I was wondering if this is how y'all did it. Also, did either of you do anything with the use_aux_heads parameter within the SAM4C initialization? I also had to install a newer version of Pytorch-Transformers(1.2.0) to get the model to work. I didn't know if you did that as well.

Another potential issue might be that I got a weird warning when installing apex on my instance. It had something to do with a sign bit might have flipped. I'm just trying to evaluate the model and apex is mainly used for training so I thought it shouldn't have any affect on the evaluation run.

Thanks in advance!

Hi!
Has anyone tried to migrate the SAM model to Facebook's MMF framework?
I wanted to use the results of Google OCR in the MMF framework, so I replaced the original.npy and.lMDB files in the MMF framework with the author's own files and used the "google_ocr_tokens_filtered" and "google_ocr_info_filtered" infos in the tvqa_ {}_imdb.npy file in my code.However, the result on val data set is only 39.94, which is quite different from the 41.8 mentioned in the paper.
image

@JayZhu0104 Did you manage to reproduce the results w/ Google OCR w/ MMF framework? Thanks in advance.

@JayZhu0104 Did you manage to reproduce the results w/ Google OCR w/ MMF framework? Thanks in advance.
I did not reproduce the SA-M4C model w/ MMF framework, but only used Google OCR w/ MMF framework. And the result was lower than in the paper

Sorry about the confusion. That is exactly what I want to ask. Thanks!

@JayZhu0104 How did you use the Google OCR LMDB files and .npy files from Spatially Aware in the MMF framework? We are trying it now and we had to strip "train/" from the LMDB database "keys" but now we are running into the issue that the obj_bbox_coordinates data do not exist in the SampleList batch objects. We are having trouble troubleshooting this since we don't know how to read the bytes in the LMDB database "values".

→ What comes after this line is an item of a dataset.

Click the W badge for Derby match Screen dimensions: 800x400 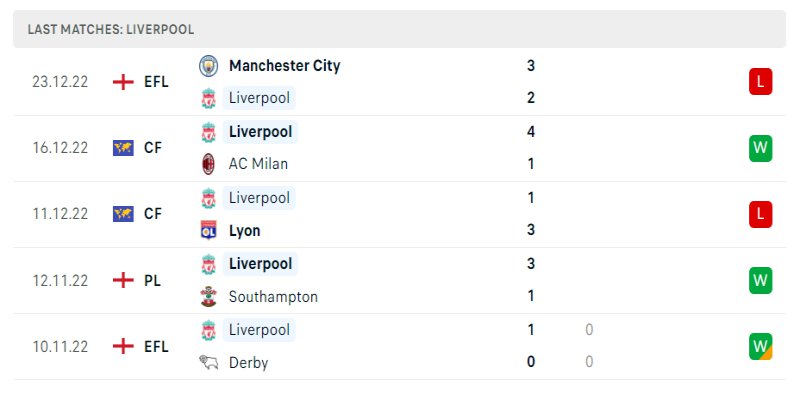pyautogui.click(x=760, y=346)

Did you encounter these issues and if not, how did you achieve migrating the data into MMF?

Does anyone have such a question, the memory keeps rising until its limit (64G memory on my server)? Then the running speed heavily slows down.

@JayZhu0104 @HenryJunW Were you able to reproduce the results in the end?
I tried using the .lmdb files provided with SAM and using a newly created .yaml file that points to them.
Then, I modified sam-mmf/mmf/datasets/databases/readers/feature_readers.py to strip "train/" from the filenames in SAM's lmdb so that the filenames matched keys in the lmbd.
Lastly, I edited sam-mmf/mmf/datasets/builders/textvqa/dataset.py to use the new OCR tokens, bounding boxes etc.

However, our results were much worse than 40% accuracy on the val dataset.
Is this exactly what you guys did? Any steps that I am missing or is there any tricky thing that is easily overlooked?

@michaelzyang I didn't do the experiments. But I do think your steps were correct. Perhaps @yashkant can help answer your questions.

Thanks @HenryJunW. @yashkant any thoughts on this issue? Many thanks :)

Hi @michaelzyang,

IIUC, you are using the object and ocr features both from SAM's codebase, I think that's the right thing to do.

There are other things that might change the results --

  1. I used an earlier version of MMF available on this branch -- https://github.com/facebookresearch/mmf/tree/project/m4c.
  2. The evaluation criteria in the TextVQA challenges 2019, 2020 hosted on EvalAI had a minor issue, which affected the results by +/- 1%. It was recently fixed in the 2021 iteration, so your numbers might not match exactly, but it should not be a significant difference.

Hope this helps!

@michaelzyang Yes, I also modified these two .py files.
And the result was lower than in the paper w/ MMF framework

@zachkitowski Some of the information is different w/ MMF framework. And I did the same thing as michaelzyang

Does anyone have such a question, the memory keeps rising until its limit (64G memory on my server)? Then the running speed heavily slows down.

same question.I run the code on my server with 62G memory.After running for a while, the training was interrupted.